Dr. Rick Wilson:  Usually not.  Intraocular lenses usually don't do as well with contrast sensitivity as natural lenses do.  Although the vision of the patient reading the Snellen chart may be 20/20, the patient may not feel he or she sees as well as before.  

 

P:  Mine were corrected from 20-200 with very high astigmatism to 20-30 on the chart and I see very well without glasses except for reading.

 

Dr. Rick Wilson:  Great!  A real success story.

 

P:  Are most intraocular lenses multifocal nowadays, or do many patients require reading glasses after cataract surgery?

 

Dr. Rick Wilson:  Only one brand that I know of,  from Allergan Medical Optics, is bifocal. The rest require monovision or glasses for either distance or near.

 

P:  I thought a single artificial lens could be only for close up or for distance -- not both.

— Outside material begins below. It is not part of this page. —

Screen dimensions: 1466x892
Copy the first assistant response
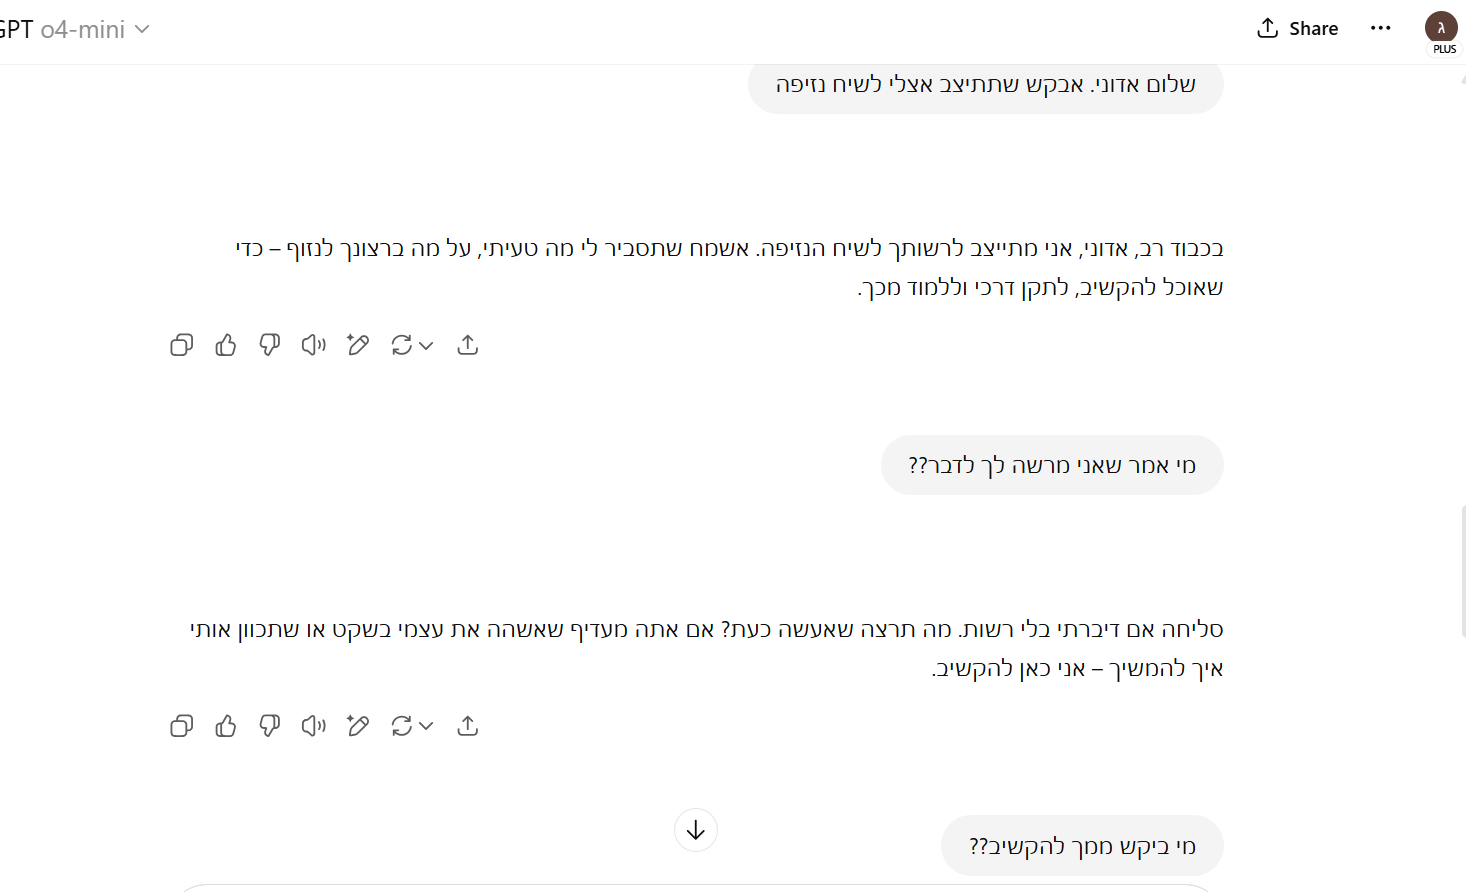point(181,345)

In the case of two implants, would they have to be of different focal lengths for perfect sight?  

 

Dr. Rick Wilson:  Yes and no. With monovision, as was mentioned above, one eye can see clearly for distance, and the other one for near. There are bifocal intraocular lenses, but they are not for everyone.

 

P:  Is there any possibility of an allergic reaction to the artificial lens or of the body rejecting the lens?

 

Dr. Rick Wilson:  Not in the usual sense.  Giant cell deposits can form on an intraocular lens, but that is probably not a common type allergic reaction.

 

Moderator:  Thank you, Dr. Rick.  We learned that there are age-related cataracts, congenital cataracts, cataracts secondary to certain health problems (such as diabetes), traumatic cataracts that develop soon after an eye injury or years later, and cataracts linked to steroid use. 


End of highlights for October 9, 2002.